Jean Marc Chataigner : Un discours sortant de l’ornière de la diplomatie-hypocrisie-politique de l’autruche
A Antananarivo, le 14 juillet 2009, comme chaque année, a été célébré à la résidence de France à Ivandry. N’ayant pu présenter ses lettres de créances pour cause de crise, le nouvel Ambassadeur Jean Marc Châtaigner a eu le «courage» de dire ses 4 vérités à la Communauté internationale mais aussi à tous, sans exception, impliqués dans cette crise politique. Extraits saillants de ce discours qui sort du jargon des diplomates qui n’ont jamais dit publiquement ce qu’ils ont au fond de leur pensée.

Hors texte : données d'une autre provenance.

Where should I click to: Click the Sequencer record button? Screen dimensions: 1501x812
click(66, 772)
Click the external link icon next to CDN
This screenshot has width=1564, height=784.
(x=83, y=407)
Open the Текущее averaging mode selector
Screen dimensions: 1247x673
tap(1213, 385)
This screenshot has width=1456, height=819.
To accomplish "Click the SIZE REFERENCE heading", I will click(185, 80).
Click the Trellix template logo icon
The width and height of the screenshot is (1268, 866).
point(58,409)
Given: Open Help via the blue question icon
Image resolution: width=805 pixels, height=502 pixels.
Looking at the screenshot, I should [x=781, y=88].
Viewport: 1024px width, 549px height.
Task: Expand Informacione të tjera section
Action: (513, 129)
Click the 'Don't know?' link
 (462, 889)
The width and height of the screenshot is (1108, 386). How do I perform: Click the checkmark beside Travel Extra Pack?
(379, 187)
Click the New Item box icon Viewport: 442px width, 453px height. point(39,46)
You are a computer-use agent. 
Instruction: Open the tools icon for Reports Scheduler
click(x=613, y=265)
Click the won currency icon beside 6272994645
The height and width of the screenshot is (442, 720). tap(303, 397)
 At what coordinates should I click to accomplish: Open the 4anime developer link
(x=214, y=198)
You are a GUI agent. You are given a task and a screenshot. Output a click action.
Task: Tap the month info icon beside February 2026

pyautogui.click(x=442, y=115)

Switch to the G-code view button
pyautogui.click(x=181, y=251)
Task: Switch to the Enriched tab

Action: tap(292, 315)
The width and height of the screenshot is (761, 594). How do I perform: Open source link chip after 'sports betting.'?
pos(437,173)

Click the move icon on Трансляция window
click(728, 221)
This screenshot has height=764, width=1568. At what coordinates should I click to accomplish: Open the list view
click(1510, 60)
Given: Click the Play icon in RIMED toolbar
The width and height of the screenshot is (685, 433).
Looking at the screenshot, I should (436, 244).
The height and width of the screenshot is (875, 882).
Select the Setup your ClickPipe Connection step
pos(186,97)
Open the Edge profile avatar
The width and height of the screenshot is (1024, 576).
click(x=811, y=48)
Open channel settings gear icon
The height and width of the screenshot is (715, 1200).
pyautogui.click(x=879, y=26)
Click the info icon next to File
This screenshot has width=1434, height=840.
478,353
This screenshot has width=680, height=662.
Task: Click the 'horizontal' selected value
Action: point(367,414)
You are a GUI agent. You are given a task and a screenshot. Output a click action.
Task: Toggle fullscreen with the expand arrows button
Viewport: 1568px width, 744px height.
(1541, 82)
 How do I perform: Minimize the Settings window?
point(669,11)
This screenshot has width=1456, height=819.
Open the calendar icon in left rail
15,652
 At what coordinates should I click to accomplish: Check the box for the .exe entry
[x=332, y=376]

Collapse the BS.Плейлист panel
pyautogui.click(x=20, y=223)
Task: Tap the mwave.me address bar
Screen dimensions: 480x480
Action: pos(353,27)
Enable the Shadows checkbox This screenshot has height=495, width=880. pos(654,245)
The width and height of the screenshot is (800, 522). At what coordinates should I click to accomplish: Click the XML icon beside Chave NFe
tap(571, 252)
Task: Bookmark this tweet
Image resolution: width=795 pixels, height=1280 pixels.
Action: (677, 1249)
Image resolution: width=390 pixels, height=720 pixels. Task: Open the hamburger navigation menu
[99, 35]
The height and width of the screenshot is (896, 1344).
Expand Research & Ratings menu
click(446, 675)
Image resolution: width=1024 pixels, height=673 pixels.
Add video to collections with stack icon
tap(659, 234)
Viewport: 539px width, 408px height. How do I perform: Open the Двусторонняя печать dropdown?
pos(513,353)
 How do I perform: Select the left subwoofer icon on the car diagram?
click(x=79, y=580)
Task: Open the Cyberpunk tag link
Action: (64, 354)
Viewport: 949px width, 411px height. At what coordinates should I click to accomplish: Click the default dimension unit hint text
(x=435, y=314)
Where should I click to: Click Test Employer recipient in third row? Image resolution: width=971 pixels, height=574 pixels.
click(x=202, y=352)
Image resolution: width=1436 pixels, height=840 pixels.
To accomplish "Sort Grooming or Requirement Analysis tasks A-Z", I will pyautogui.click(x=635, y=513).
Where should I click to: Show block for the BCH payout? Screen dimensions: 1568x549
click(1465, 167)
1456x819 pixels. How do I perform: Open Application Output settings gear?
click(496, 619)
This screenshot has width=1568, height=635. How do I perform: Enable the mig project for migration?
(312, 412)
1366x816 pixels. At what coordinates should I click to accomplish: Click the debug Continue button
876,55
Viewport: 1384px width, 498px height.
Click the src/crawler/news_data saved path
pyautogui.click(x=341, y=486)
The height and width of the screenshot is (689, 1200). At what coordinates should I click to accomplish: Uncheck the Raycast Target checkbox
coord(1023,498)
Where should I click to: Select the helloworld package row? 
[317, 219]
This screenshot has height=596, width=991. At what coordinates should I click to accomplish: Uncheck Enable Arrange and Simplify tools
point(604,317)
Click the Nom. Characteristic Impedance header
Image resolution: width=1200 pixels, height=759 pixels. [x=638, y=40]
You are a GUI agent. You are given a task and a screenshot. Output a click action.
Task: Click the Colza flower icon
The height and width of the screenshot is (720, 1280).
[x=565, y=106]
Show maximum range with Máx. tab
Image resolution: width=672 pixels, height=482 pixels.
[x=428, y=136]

Une confiance excessive à de bonnes paroles technocratiques
« (…) Pour ce qui est de notre poutre (de la parabole biblique de la paille et de la poutre), je pense à la France, je pense à la Communauté internationale. Je pense qu’il faudra aussi qu’on s’interroge sur certaines positions que nous avons pu prendre l’an passé, que nous n’avons pas prises, parce l’important ce n’est pas dans ce qu’on fait mais l’important est aussi dans ce qu’on ne fait pas. Pourquoi sommes-nous restés silencieux quand les choses ont commencé à se détériorer, après l’immense espoir populaire de 2002 (Ndlr : l’auto proclamation de Marc Ravalomanana) ? Pourquoi nos institutions internationales financières n’ont-elles rien dit lorsque l’État a favorisé les intérêts d’un grand monopole privé (Ndrl : la société Tiko devenue un empire économique) ? Il lui a accordé des avantages indus par rapport à ses concurrents. Pourquoi la Communauté diplomatique n’a-t-elle pas protesté ou pas assez énergiquement ou pas suffisamment lorsque les atteintes à l’État de droit se sont multipliées ? Lorsqu’il y a eu des emprisonnements, des arrestations arbitraires et je sais qu’il y en a qui en ont subi qui sont parmi nous. Pourquoi n’avons pas protesté assez fort lorsque des entraves ont été mises à la liberté de la presse et d’expression et lorsque, parfois, la peur -certains d’entre vous l’ont dit- ont gagné les cœurs ? Si nous avions parlé plus fort, si nous n’avions pas donné une confiance excessive à de bonnes paroles technocratiques qui nous ont été prodiguées ; si nous avions décidé plus tôt de suspendre de nos aides budgétaires, si nous avions été réellement exigeants et rigoureux dans le contrôle des fonds publics et la dénonciation des conflits d’intérêts, peut-être que ces dérives ne se seraient pas produites. Peut-être que les dirigeants d'alors nous remercieraient-ils pour notre franchise et les conseils donnés. Peut-être que Madagascar aurait-elle pu continuer son développement sur de bons rails et affronter la crise économique mondiale dans de meilleures conditions (...) ».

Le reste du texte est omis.